Event store segments

The event store segments are either closed and immutable, or still open for new events. For the closed segments, it is feasible to only back up the ones that haven’t been backed-up yet, since the ones that have been are guaranteed not to change.

For both Axon Server SE/EE, a call to the GET endpoint http://[server]/v1/backup/filenames with event type (either EVENT or SNAPSHOT), the context name and optionally the last segment that has already been backed up will return a list of file names belonging to segments that haven’t been backed up yet, but which are now safe to backup by simply copying them.

For Axon SE, the [server] is the single Axon Server SE node while in the case of Axon EE, the [server] could be any node that is a PRIMARY member node for the context that needs to be backed up.

In addition, you may choose to back up the current segment file that is being written to. These are files with names larger than the last entry returned to the filenames from the backup endpoint. It is important to overwrite this file with subsequent backups, because no guarantees can be given about the completeness of this file. This means the filename of this file should not be used to construct the "lastSegmentBackedUp" in subsequent requests to the backup endpoint.

Note

From Axon Server SE version 4.5.12 / Axon Server EE version 4.5.17 onwards there is a new endpoint available: /v1/backup/eventstore. This endpoint returns a JSON object with the files to back up, including the currently active event store segment. It also returns the number of last closed event store segment. This number can be used in subsequent backups to retrieve files updated since the last backup.

Log entry segments (only for Axon Server clusters)

Unlike the event stream segments, the log entry segments backup should not be done incrementally. All the files are replaced by the next backup. The log entry segments backup is supported by the GET endpoint http:[server]/v1/backup/log/filenames. It takes the replication group name and returns a list of file names that completely replace the previous backup for that replication group. The [server] could be any node that is a PRIMARY member node for the replication group that needs to be backed up.

Even if the recent file has incomplete data, a node will be able to recover a consistent state from such a file and will initialize itself at the position immediately after the last complete write. The replication process (if present) will ensure subsequent entries are automatically synchronized.

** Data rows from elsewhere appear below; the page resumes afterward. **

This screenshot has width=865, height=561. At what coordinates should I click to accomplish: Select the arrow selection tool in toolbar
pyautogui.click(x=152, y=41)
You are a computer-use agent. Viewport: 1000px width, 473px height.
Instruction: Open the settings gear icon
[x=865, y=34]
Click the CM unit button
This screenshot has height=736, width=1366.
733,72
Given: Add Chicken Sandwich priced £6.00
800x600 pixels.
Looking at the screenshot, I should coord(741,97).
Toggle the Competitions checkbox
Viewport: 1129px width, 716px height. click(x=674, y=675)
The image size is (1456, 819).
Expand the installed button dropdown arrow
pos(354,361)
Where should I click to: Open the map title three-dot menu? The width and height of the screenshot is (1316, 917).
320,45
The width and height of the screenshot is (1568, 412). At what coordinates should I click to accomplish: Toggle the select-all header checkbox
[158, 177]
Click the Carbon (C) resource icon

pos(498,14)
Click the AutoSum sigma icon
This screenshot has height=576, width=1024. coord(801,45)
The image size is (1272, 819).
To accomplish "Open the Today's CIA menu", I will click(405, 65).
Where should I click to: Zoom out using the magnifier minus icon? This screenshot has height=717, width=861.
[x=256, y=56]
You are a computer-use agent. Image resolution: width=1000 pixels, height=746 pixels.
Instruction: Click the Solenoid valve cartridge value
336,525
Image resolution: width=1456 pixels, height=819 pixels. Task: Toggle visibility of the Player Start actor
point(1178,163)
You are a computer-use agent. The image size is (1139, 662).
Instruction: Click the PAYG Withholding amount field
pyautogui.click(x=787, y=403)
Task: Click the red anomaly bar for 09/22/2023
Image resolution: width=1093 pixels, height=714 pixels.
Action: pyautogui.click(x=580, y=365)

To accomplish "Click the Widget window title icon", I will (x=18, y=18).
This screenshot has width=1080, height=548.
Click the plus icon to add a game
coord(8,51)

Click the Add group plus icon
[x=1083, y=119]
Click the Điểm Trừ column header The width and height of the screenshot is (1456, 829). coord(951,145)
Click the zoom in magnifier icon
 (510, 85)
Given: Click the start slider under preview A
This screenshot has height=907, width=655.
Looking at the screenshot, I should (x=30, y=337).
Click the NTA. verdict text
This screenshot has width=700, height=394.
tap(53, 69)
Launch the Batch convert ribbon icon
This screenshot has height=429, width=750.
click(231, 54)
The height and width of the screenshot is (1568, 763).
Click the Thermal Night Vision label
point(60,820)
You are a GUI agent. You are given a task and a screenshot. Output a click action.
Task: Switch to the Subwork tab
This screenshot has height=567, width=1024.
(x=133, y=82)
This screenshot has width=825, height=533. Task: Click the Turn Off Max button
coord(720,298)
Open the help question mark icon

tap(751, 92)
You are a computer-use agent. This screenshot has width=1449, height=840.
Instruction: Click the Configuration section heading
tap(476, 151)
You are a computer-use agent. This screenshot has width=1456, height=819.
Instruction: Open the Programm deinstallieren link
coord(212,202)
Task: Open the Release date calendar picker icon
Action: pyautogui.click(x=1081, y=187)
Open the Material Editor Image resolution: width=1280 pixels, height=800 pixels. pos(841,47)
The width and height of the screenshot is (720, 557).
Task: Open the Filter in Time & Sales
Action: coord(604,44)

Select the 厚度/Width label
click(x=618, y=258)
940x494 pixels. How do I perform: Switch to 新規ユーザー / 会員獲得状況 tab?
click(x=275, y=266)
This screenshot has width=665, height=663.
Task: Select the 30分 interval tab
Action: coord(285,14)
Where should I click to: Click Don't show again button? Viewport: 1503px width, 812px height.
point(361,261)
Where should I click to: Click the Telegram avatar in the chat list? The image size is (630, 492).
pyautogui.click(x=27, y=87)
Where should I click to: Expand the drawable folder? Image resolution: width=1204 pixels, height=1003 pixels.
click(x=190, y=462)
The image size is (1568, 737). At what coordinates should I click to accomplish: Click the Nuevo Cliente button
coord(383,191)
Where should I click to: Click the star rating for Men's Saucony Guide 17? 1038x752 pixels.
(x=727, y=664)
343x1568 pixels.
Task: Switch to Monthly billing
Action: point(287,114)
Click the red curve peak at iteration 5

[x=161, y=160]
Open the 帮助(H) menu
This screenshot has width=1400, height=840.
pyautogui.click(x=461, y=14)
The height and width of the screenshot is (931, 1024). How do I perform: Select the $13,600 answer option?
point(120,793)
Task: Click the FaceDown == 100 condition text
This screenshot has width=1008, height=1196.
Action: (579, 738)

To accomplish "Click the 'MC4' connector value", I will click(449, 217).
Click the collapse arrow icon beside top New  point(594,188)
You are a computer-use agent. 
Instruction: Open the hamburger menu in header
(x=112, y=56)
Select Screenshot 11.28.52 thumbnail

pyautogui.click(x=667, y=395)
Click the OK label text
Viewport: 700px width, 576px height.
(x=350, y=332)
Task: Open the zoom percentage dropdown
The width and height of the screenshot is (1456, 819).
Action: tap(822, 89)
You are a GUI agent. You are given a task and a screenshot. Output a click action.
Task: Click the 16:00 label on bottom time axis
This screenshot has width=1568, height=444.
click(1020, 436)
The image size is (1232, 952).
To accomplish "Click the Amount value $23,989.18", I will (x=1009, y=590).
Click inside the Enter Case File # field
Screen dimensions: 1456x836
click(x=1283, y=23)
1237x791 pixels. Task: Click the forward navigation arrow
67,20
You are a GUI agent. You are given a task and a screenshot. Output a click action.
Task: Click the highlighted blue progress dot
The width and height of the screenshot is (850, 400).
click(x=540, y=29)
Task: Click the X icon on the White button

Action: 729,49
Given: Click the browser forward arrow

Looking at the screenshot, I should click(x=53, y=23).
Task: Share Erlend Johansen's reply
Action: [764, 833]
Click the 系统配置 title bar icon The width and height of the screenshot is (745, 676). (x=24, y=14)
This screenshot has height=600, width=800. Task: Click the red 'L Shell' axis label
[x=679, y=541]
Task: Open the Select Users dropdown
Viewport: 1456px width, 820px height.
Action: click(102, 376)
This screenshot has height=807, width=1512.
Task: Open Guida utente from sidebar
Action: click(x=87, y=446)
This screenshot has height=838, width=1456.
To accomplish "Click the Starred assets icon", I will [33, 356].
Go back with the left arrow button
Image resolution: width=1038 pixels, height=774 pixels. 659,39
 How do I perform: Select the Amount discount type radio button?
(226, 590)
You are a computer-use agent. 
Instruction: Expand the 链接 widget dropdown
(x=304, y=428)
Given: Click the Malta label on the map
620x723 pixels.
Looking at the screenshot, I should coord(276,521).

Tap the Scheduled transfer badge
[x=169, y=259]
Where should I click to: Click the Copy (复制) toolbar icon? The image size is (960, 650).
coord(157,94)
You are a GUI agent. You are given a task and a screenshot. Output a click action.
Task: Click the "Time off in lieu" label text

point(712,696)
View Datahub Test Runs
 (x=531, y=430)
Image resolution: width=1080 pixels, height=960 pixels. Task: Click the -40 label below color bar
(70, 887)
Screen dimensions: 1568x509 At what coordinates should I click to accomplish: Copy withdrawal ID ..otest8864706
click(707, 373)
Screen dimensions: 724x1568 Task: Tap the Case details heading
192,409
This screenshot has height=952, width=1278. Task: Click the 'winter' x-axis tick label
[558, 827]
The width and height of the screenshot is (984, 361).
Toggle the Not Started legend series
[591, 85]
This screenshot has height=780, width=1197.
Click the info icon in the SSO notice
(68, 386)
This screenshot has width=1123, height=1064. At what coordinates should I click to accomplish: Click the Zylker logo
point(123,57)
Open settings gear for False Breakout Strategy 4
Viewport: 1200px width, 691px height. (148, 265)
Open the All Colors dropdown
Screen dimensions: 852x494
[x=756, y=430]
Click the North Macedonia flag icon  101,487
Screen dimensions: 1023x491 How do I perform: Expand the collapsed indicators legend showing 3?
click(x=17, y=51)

Because the control database contains a pointer to the last log entry that is known to be stored safely on the cluster (the commit index), the proper order of doing this is to first create the control database backup and then backing up the log entry segments and the event stream segments.

This will ensure that the log entry segments may have entries beyond the commit index (which is ok) but there are not missing entries before the commit index (which would be bad). The log entries segments must be backed up within *30 minutes* after the backup of the controlDB, to prevent the log compaction procedure causes data inconsistencies.